Question

Find the sum of the first (i) $75$ positive integers (ii) $125$ natural numbers

Answer 1

(i) The arithmetic series of first $75$ positive integers is $1+2+3+.....+75$ where $a_1=1,a_2=2$ and $n=75$.

We find the common difference $d$ by subtracting the first term from the second term as shown below:

$d=a_2-a_1=2-1=1$

We know that the sum of an arithmetic series with first term $a$ and common difference $d$ is $S_n=\frac{n}{2}[2a+(n-1\left)d\right]$

Now substitute $n=75,a=1$ and $d=1$ in $S_n=\frac{n}{2}[2a+(n-1\left)d\right]$ as follows:

$S_{75}=\frac{75}{2}\left[\right(2\times 1)+(75-1\left)1\right]=\frac{75}{2}(2+74)=\frac{75}{2}\times 76=75\times 38=2850$

Hence, the sum of first $75$ positive integers is $2850$.

(ii) The arithmetic series of first $125$ natural numbers is $1+2+3+.....+125$ where $a_1=1,a_2=2$ and $n=125$.

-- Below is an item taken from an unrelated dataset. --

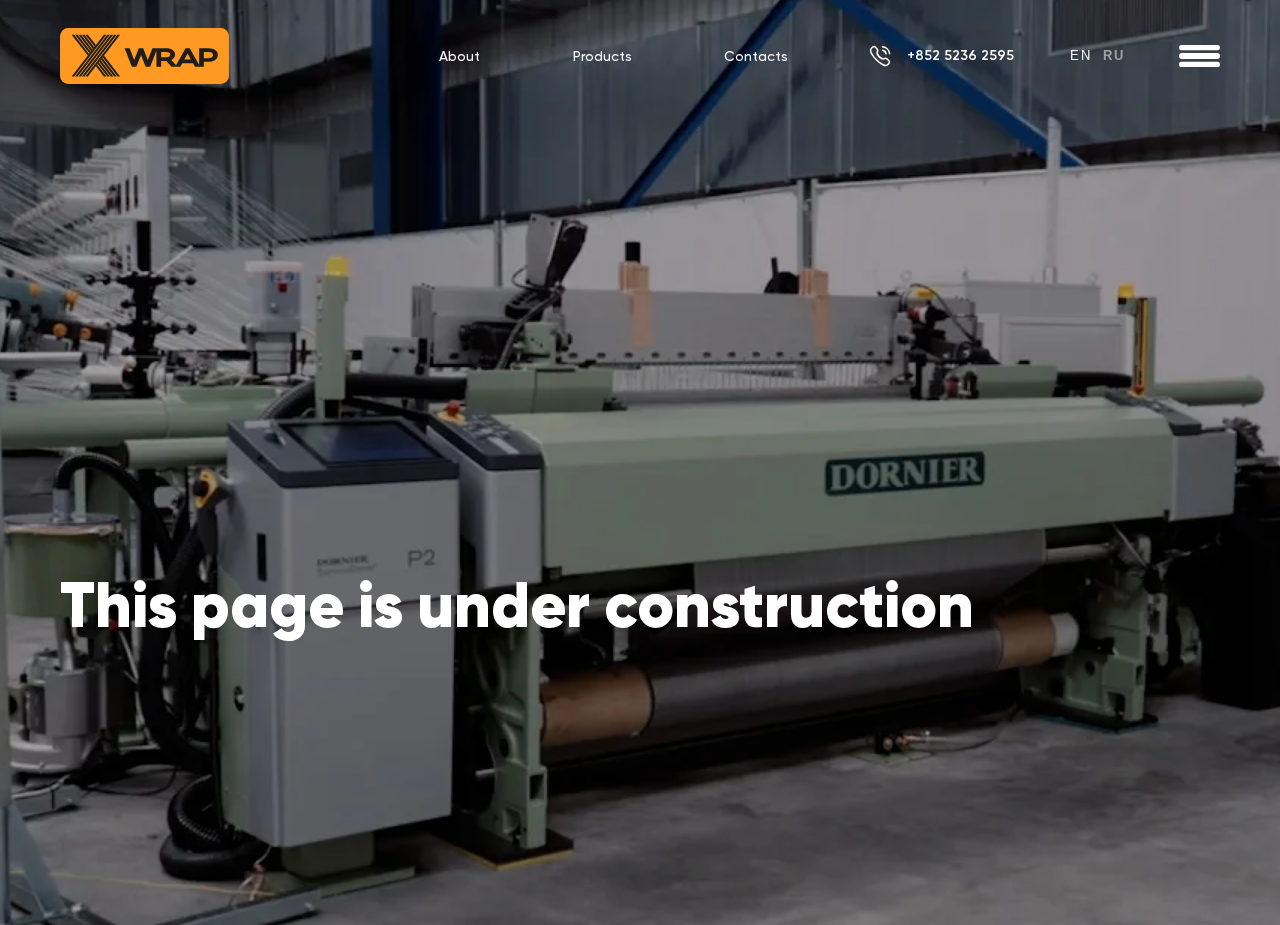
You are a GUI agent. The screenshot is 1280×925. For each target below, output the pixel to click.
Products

We find the common difference $d$ by subtracting the first term from the second term as shown below:

$d=a_2-a_1=2-1=1$

We know that the sum of an arithmetic series with first term $a$ and common difference $d$ is $S_n=\frac{n}{2}[2a+(n-1\left)d\right]$

Now substitute $n=125,a=1$ and $d=1$ in $S_n=\frac{n}{2}[2a+(n-1\left)d\right]$ as follows:

$S_{125}=\frac{125}{2}\left[\right(2\times 1)+(125-1\left)1\right]=\frac{125}{2}(2+124)=\frac{125}{2}\times 126=125\times 63=7875$

Hence, the sum of first $125$ natural numbers is $7875$.